● Task instructions
Could you restate exactly the lines that begin at the line with "Privacy Policy (109, 46)" and end at the final line of the data?

(Records for this task)

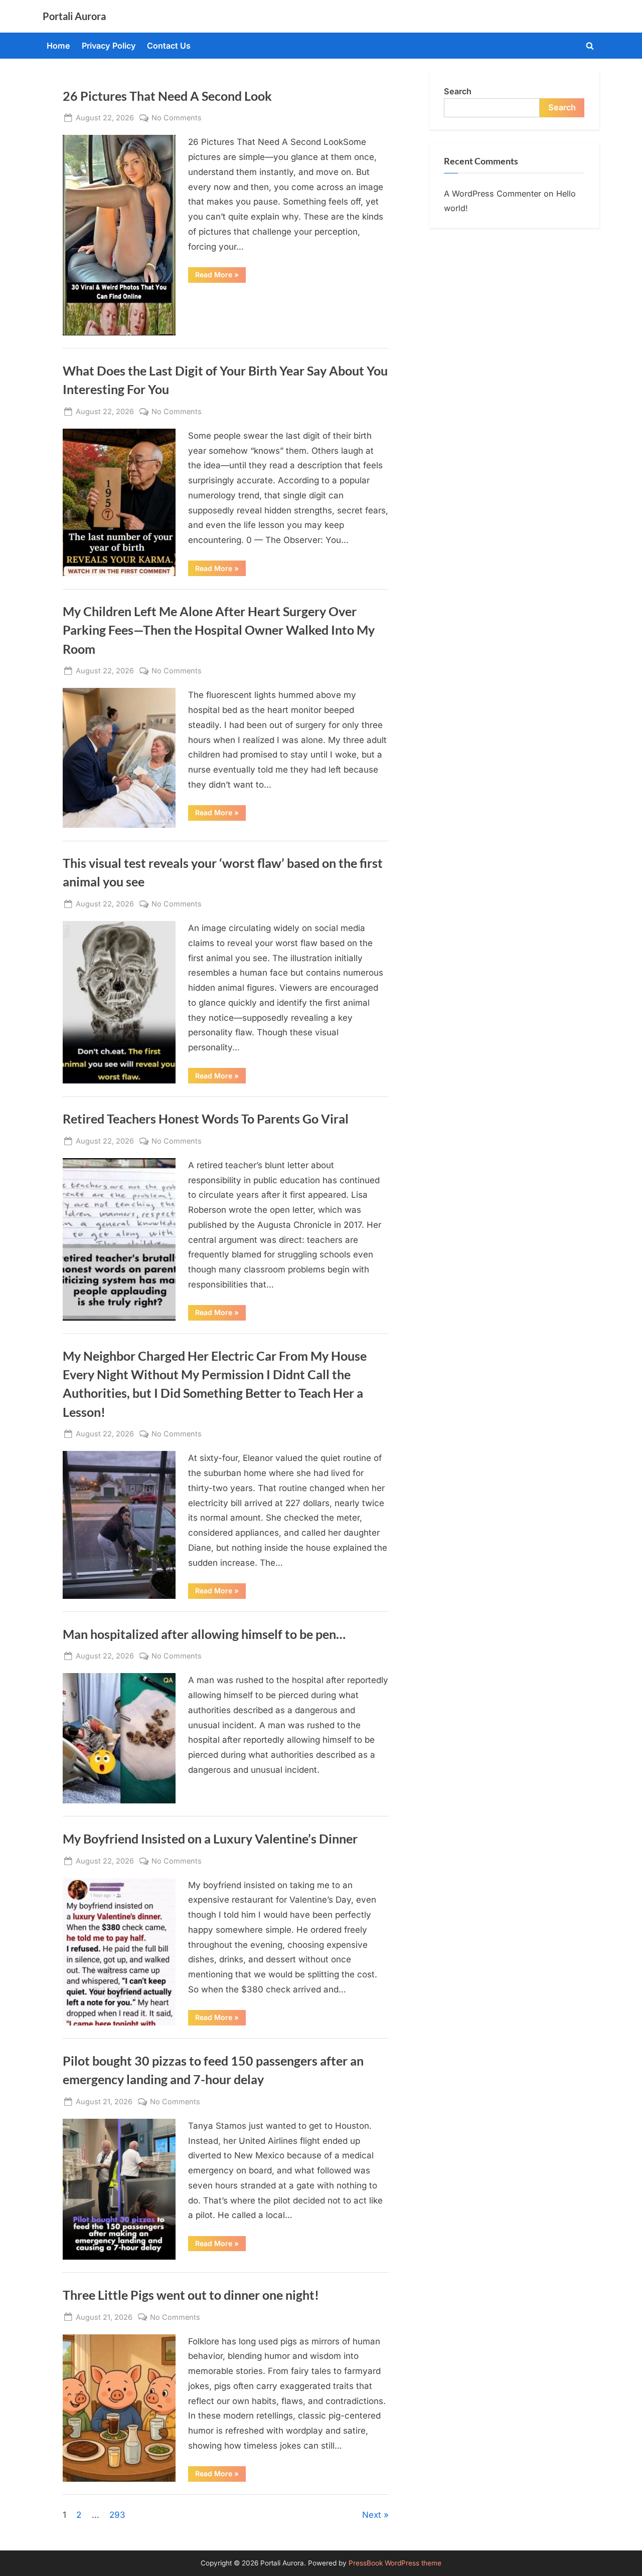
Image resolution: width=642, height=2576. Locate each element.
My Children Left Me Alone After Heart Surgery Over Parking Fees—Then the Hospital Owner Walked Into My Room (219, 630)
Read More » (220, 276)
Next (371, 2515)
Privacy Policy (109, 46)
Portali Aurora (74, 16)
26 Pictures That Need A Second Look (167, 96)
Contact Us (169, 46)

(End Records for this task)

● Solution
Privacy Policy (109, 46)
Portali Aurora (74, 16)
26 Pictures That Need A Second Look (167, 96)
Contact Us (169, 46)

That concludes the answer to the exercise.